The report also raises concern over political contributions made by plaintiffs' law firms to elected officials who oversee state or municipal pension funds. “Plaintiff law firms contribute to the political campaigns of elected officials who hold control over decisions of pension funds [who] possibly in return pick the law firm as its class counsel when it becomes lead plaintiff,” the report said. The panel recommends prohibiting law firms that make political contributions to elected officials from representing the officials' pension funds as lead plaintiffs.

More Executives Agree to Make Personal Payments
On Nov. 7, Martha Stewart Living Omnimedia announced a $30 million class-action settlement with investors that would include a $5 million personal payment from founder Martha Stewart. The settlement would resolve investor claims over statements that Stewart made over her sale of ImClone Systems stock in 2001, which eventually led to her conviction on obstruction of justice and conspiracy charges. (For more details on this settlement, see Case Updates.)

Kevin LaCroix, writing in his D&O Diary Web log, said Stewart's agreement and other recent high-profile securities settlements "seem to suggest that individual contributions to securities fraud lawsuit settlements may represent an increasingly important part of case resolution."

Another recent example is Krispy Kreme Doughnuts' settlement of securities and derivative lawsuits in late October. The proposed settlement calls for former Chief Operating Officer John Tate and ex-Chief Financial Officer Randy Casstevens to contribute $100,000 to the securities settlement, without using their director and officer insurance coverage. The settlement also would include $34.97 million from insurers; $4 million from Krispy Kreme's auditors; and $35.83 million in company stock and warrants.

Earlier this year, the former CEO and chief operating officer of Tenet Healthcare agreed to pay $1.5 million toward a $215 million securities class settlement. In 2005, former directors at WorldCom and Enron agreed to make personal payments to resolve investor claims.

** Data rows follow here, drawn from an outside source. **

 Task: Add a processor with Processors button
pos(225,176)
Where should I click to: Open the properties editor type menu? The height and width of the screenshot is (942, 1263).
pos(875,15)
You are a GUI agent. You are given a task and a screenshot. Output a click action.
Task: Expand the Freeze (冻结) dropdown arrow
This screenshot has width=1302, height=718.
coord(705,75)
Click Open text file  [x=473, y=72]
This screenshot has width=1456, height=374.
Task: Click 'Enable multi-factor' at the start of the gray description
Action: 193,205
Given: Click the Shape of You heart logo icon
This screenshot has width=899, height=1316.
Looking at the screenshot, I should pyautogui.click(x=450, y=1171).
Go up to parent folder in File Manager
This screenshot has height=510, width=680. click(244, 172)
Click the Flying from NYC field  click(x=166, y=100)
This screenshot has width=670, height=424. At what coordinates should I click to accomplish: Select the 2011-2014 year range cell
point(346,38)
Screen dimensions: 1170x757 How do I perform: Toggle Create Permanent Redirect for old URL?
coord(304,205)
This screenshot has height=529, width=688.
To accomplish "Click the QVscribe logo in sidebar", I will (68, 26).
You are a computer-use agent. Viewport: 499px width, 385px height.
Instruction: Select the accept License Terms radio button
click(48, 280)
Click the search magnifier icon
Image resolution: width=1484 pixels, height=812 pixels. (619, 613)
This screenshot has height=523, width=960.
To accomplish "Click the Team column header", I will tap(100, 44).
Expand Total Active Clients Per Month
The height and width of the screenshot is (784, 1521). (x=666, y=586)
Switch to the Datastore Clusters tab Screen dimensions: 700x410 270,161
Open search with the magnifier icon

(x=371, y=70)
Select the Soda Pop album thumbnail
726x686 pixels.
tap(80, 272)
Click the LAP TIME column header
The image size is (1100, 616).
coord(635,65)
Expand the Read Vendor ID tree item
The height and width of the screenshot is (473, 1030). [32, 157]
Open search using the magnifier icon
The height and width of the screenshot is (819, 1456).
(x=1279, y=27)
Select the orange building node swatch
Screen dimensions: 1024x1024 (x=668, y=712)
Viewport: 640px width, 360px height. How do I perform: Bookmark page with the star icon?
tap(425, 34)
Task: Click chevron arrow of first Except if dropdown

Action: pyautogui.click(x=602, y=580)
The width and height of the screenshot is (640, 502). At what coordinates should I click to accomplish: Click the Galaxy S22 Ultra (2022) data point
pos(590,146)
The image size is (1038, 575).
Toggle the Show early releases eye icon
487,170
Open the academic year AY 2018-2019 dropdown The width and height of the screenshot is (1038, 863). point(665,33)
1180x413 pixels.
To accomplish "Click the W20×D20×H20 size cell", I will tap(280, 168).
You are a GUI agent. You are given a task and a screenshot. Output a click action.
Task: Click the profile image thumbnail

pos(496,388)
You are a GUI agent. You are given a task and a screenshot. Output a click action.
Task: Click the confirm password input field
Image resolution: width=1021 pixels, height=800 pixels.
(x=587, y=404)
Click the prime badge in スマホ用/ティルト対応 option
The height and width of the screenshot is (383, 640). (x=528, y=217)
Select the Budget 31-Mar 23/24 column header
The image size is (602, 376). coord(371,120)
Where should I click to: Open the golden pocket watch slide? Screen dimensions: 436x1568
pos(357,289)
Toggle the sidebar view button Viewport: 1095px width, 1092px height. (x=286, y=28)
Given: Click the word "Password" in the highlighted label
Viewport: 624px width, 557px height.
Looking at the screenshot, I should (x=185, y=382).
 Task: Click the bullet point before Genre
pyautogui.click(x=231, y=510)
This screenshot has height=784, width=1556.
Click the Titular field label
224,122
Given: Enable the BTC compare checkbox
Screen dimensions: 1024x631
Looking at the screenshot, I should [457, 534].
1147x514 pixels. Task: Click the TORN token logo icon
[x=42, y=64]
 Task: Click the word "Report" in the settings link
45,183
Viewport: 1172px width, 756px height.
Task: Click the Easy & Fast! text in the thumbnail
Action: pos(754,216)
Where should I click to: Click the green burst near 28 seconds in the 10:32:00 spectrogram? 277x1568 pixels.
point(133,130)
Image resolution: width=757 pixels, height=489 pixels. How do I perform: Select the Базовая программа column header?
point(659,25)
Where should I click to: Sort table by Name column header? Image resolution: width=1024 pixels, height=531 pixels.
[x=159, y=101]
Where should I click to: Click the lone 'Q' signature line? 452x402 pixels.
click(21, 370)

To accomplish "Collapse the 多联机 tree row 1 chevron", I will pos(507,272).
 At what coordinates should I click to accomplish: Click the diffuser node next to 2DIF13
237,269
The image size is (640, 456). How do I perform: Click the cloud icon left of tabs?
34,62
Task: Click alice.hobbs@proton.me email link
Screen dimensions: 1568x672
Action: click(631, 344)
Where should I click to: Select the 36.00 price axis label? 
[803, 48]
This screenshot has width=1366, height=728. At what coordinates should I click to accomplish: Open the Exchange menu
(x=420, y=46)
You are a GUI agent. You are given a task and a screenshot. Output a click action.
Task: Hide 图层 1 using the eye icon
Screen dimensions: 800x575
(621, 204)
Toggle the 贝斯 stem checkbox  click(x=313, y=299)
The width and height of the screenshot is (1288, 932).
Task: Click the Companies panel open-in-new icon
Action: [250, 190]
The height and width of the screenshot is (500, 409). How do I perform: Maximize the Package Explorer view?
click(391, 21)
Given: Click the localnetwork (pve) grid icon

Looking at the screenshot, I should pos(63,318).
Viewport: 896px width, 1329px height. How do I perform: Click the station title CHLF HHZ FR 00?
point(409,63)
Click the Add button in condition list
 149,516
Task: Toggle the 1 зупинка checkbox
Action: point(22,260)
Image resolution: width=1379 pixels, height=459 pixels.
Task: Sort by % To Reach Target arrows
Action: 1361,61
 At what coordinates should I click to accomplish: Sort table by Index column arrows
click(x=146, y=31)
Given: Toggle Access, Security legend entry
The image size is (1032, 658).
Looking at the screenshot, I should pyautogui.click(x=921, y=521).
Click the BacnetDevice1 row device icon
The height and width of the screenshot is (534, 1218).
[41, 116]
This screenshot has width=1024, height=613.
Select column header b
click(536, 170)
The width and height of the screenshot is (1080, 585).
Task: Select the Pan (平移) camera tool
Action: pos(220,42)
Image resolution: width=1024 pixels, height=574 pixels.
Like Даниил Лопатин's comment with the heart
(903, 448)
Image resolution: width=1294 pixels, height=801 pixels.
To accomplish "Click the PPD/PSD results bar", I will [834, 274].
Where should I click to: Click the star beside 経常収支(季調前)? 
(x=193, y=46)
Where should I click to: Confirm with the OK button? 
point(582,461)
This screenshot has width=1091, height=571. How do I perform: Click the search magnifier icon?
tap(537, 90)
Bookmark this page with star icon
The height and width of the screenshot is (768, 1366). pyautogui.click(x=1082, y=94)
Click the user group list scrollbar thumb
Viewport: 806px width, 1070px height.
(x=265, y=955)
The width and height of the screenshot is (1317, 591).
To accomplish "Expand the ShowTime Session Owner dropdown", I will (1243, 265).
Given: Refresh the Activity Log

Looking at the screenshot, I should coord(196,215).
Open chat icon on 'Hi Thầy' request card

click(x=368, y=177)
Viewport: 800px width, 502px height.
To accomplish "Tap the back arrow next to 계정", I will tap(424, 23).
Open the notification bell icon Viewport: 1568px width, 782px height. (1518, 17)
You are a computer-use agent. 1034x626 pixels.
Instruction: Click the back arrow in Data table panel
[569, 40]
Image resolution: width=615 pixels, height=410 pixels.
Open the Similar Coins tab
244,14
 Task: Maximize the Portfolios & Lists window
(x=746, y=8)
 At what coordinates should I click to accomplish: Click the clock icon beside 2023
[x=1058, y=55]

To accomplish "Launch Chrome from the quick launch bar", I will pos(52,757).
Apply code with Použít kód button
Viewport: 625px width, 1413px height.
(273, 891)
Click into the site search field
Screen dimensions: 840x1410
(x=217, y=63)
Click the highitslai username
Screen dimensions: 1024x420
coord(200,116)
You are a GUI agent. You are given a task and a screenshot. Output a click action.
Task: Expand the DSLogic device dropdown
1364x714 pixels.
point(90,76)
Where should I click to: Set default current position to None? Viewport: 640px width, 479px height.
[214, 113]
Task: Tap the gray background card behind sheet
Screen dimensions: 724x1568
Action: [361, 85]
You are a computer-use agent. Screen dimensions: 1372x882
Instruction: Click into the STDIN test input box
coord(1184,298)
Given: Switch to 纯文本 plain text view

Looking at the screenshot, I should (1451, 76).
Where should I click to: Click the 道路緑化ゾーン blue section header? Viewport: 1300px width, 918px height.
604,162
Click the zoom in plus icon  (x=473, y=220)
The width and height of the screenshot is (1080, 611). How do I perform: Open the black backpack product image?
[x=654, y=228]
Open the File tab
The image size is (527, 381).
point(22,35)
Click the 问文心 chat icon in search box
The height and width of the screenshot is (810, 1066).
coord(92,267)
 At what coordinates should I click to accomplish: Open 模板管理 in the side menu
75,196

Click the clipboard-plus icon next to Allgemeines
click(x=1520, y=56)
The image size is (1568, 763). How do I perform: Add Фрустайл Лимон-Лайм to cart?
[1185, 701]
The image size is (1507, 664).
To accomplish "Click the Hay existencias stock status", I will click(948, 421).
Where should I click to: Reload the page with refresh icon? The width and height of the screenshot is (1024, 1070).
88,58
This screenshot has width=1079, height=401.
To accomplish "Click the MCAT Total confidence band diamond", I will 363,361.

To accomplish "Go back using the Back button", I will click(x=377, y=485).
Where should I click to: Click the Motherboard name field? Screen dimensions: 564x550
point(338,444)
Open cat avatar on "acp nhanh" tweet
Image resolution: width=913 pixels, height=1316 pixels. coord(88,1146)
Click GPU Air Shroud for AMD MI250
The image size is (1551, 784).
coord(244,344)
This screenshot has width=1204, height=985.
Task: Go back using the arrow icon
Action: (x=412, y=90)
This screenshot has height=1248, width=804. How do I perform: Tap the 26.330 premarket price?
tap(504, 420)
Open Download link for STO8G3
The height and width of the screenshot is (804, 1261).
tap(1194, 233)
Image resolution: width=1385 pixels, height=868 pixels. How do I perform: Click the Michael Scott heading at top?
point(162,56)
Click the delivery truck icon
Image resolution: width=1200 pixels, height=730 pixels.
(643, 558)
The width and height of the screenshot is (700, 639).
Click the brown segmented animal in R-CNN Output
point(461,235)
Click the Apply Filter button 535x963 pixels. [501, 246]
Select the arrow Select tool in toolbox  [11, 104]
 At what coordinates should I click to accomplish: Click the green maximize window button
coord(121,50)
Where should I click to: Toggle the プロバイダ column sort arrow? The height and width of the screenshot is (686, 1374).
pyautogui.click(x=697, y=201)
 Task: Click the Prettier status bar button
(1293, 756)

"While aggrieved shareholders and their counsel may view this development as a just way to compensate for harm done for alleged misrepresentations, it does create a disturbing prospect for potential future individual defendants," noted LaCroix, a lawyer with OakBridge Insurance Services. "A movement toward non-recourse individual recoveries puts individuals in a position where their service as corporate officials requires them to expose their personal assets."

Mixed Verdicts at McKesson, Cendant Trials
Charles McCall, the former chairman of McKesson was acquitted Nov. 3 of charges that he conspired to defraud investors of the drug distribution company, according to Bloomberg News.

A federal court jury in San Francisco deadlocked on six other charges, including securities fraud. Investors lost $9 billion dollars after the company disclosed in April 1999 that HBO & Co., which McKesson had acquired, had prematurely booked sales.  McCall was the CEO of HBOC at the time of the takeover. McKesson reached a $960 million settlement with shareholders last year.

In another notable corporate accounting prosecution, former Cendant Chairman Walter Forbes was convicted Oct. 31 at a third trial on criminal charges. A federal court jury in Bridgeport, Connecticut, found Forbes guilty of conspiracy and two counts of false reporting, while acquitting him of securities fraud, according to Bloomberg News. An attorney for Forbes said he would appeal the verdict. Jurors deadlocked at two earlier trials.

Forbes was accused of inflating $252 million in income at CUC International, which merged with HFS in 1997 to form Cendant, a travel and real estate services company.

The company's investors lost $14 billion in one day in April 1998 after the company disclosed accounting problems. In 2003, Cendant agreed to pay $3.2 billion to compensate investors, in what was then the largest securities class-action settlement ever. The company's accountant, Ernst & Young, also paid $335 million to Cendant investors.